◆ **AIM OF THE TASK**:
Reproduce all of the data, making sure that no line differs from the original.

◆ **TASK INPUTS**:
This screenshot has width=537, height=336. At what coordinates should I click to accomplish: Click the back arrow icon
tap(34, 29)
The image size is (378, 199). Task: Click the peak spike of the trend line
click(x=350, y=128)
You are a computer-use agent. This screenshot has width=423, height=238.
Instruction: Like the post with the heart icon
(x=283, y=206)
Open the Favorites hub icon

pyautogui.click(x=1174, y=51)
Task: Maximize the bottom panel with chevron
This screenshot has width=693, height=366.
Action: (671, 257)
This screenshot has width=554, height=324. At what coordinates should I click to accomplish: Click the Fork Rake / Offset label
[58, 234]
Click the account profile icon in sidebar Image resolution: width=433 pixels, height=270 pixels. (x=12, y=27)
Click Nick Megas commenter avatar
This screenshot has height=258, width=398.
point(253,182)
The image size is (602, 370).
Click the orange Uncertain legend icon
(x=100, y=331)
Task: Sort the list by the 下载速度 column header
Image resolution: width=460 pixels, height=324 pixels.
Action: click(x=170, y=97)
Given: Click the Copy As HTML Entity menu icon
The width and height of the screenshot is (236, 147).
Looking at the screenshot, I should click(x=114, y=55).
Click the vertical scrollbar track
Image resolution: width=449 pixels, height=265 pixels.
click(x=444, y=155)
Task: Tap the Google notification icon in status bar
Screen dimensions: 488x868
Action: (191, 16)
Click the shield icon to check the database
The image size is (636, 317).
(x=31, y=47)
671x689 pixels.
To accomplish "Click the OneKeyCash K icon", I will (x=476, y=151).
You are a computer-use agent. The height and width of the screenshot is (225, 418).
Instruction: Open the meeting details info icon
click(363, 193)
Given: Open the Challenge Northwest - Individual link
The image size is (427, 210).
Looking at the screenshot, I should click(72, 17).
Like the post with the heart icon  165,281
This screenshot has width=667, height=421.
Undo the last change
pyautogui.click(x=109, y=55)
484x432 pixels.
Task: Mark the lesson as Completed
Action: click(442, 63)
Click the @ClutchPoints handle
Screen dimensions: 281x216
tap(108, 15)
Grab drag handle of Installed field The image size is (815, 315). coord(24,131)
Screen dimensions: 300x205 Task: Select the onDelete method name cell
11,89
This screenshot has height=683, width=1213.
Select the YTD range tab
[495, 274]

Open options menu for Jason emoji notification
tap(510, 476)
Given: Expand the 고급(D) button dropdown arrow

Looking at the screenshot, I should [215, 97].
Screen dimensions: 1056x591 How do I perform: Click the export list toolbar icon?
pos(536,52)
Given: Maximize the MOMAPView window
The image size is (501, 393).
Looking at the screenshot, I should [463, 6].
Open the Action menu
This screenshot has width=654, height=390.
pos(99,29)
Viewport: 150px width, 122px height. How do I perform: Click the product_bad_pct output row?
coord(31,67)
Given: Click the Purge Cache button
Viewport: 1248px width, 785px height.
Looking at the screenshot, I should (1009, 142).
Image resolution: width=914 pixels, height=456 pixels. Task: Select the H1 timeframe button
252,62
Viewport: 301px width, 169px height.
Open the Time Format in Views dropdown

◆ **SOLUTION TO THIS TASK**:
This screenshot has width=537, height=336. At what coordinates should I click to accomplish: Click the back arrow icon
tap(34, 29)
The image size is (378, 199). Task: Click the peak spike of the trend line
click(x=350, y=128)
You are a computer-use agent. This screenshot has width=423, height=238.
Instruction: Like the post with the heart icon
(x=283, y=206)
Open the Favorites hub icon

pyautogui.click(x=1174, y=51)
Task: Maximize the bottom panel with chevron
This screenshot has width=693, height=366.
Action: (671, 257)
This screenshot has width=554, height=324. At what coordinates should I click to accomplish: Click the Fork Rake / Offset label
[58, 234]
Click the account profile icon in sidebar Image resolution: width=433 pixels, height=270 pixels. (x=12, y=27)
Click Nick Megas commenter avatar
This screenshot has height=258, width=398.
point(253,182)
The image size is (602, 370).
Click the orange Uncertain legend icon
(x=100, y=331)
Task: Sort the list by the 下载速度 column header
Image resolution: width=460 pixels, height=324 pixels.
Action: click(x=170, y=97)
Given: Click the Copy As HTML Entity menu icon
The width and height of the screenshot is (236, 147).
Looking at the screenshot, I should click(x=114, y=55).
Click the vertical scrollbar track
Image resolution: width=449 pixels, height=265 pixels.
click(x=444, y=155)
Task: Tap the Google notification icon in status bar
Screen dimensions: 488x868
Action: (191, 16)
Click the shield icon to check the database
The image size is (636, 317).
(x=31, y=47)
671x689 pixels.
To accomplish "Click the OneKeyCash K icon", I will (x=476, y=151).
You are a computer-use agent. The height and width of the screenshot is (225, 418).
Instruction: Open the meeting details info icon
click(363, 193)
Given: Open the Challenge Northwest - Individual link
The image size is (427, 210).
Looking at the screenshot, I should click(72, 17).
Like the post with the heart icon  165,281
This screenshot has width=667, height=421.
Undo the last change
pyautogui.click(x=109, y=55)
484x432 pixels.
Task: Mark the lesson as Completed
Action: click(442, 63)
Click the @ClutchPoints handle
Screen dimensions: 281x216
tap(108, 15)
Grab drag handle of Installed field The image size is (815, 315). coord(24,131)
Screen dimensions: 300x205 Task: Select the onDelete method name cell
11,89
This screenshot has height=683, width=1213.
Select the YTD range tab
[495, 274]

Open options menu for Jason emoji notification
tap(510, 476)
Given: Expand the 고급(D) button dropdown arrow

Looking at the screenshot, I should [215, 97].
Screen dimensions: 1056x591 How do I perform: Click the export list toolbar icon?
pos(536,52)
Given: Maximize the MOMAPView window
The image size is (501, 393).
Looking at the screenshot, I should [463, 6].
Open the Action menu
This screenshot has width=654, height=390.
pos(99,29)
Viewport: 150px width, 122px height. How do I perform: Click the product_bad_pct output row?
coord(31,67)
Given: Click the Purge Cache button
Viewport: 1248px width, 785px height.
Looking at the screenshot, I should (1009, 142).
Image resolution: width=914 pixels, height=456 pixels. Task: Select the H1 timeframe button
252,62
Viewport: 301px width, 169px height.
Open the Time Format in Views dropdown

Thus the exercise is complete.